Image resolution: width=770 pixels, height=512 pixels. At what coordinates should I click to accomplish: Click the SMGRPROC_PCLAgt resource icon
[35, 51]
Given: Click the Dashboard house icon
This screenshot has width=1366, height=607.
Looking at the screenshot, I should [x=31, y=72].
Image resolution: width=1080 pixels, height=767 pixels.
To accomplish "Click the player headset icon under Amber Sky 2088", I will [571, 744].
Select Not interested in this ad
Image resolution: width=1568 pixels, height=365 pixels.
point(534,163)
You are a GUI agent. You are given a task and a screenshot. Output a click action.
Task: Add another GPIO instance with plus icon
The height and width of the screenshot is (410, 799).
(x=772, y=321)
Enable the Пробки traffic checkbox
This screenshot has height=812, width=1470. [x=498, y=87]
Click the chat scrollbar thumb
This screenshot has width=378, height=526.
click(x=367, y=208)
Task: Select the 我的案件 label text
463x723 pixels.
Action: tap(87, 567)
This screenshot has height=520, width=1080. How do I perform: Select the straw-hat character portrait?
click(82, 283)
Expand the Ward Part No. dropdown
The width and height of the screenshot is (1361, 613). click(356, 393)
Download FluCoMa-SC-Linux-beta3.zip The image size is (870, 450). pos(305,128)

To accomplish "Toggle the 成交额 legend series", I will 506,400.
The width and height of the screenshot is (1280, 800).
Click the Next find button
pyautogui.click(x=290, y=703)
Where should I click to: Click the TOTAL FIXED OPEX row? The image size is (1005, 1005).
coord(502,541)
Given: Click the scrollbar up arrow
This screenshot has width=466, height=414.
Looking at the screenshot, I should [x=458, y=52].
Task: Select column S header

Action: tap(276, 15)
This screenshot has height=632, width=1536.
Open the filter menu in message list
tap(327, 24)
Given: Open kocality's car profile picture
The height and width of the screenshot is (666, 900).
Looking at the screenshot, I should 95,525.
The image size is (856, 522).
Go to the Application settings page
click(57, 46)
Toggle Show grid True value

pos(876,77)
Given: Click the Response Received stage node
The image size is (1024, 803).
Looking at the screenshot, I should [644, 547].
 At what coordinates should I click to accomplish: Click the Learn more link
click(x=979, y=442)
......
### WHAT THIS TASK INVOLVES
Give back every line above, unchanged.

### ANSWER SPACE
Image resolution: width=770 pixels, height=512 pixels. At what coordinates should I click to accomplish: Click the SMGRPROC_PCLAgt resource icon
[35, 51]
Given: Click the Dashboard house icon
This screenshot has width=1366, height=607.
Looking at the screenshot, I should [x=31, y=72].
Image resolution: width=1080 pixels, height=767 pixels.
To accomplish "Click the player headset icon under Amber Sky 2088", I will [571, 744].
Select Not interested in this ad
Image resolution: width=1568 pixels, height=365 pixels.
point(534,163)
You are a GUI agent. You are given a task and a screenshot. Output a click action.
Task: Add another GPIO instance with plus icon
The height and width of the screenshot is (410, 799).
(x=772, y=321)
Enable the Пробки traffic checkbox
This screenshot has height=812, width=1470. [x=498, y=87]
Click the chat scrollbar thumb
This screenshot has width=378, height=526.
click(x=367, y=208)
Task: Select the 我的案件 label text
463x723 pixels.
Action: tap(87, 567)
This screenshot has height=520, width=1080. How do I perform: Select the straw-hat character portrait?
click(82, 283)
Expand the Ward Part No. dropdown
The width and height of the screenshot is (1361, 613). click(356, 393)
Download FluCoMa-SC-Linux-beta3.zip The image size is (870, 450). pos(305,128)

To accomplish "Toggle the 成交额 legend series", I will 506,400.
The width and height of the screenshot is (1280, 800).
Click the Next find button
pyautogui.click(x=290, y=703)
Where should I click to: Click the TOTAL FIXED OPEX row? The image size is (1005, 1005).
coord(502,541)
Given: Click the scrollbar up arrow
This screenshot has width=466, height=414.
Looking at the screenshot, I should [x=458, y=52].
Task: Select column S header

Action: tap(276, 15)
This screenshot has height=632, width=1536.
Open the filter menu in message list
tap(327, 24)
Given: Open kocality's car profile picture
The height and width of the screenshot is (666, 900).
Looking at the screenshot, I should 95,525.
The image size is (856, 522).
Go to the Application settings page
click(57, 46)
Toggle Show grid True value

pos(876,77)
Given: Click the Response Received stage node
The image size is (1024, 803).
Looking at the screenshot, I should [644, 547].
 At what coordinates should I click to accomplish: Click the Learn more link
click(x=979, y=442)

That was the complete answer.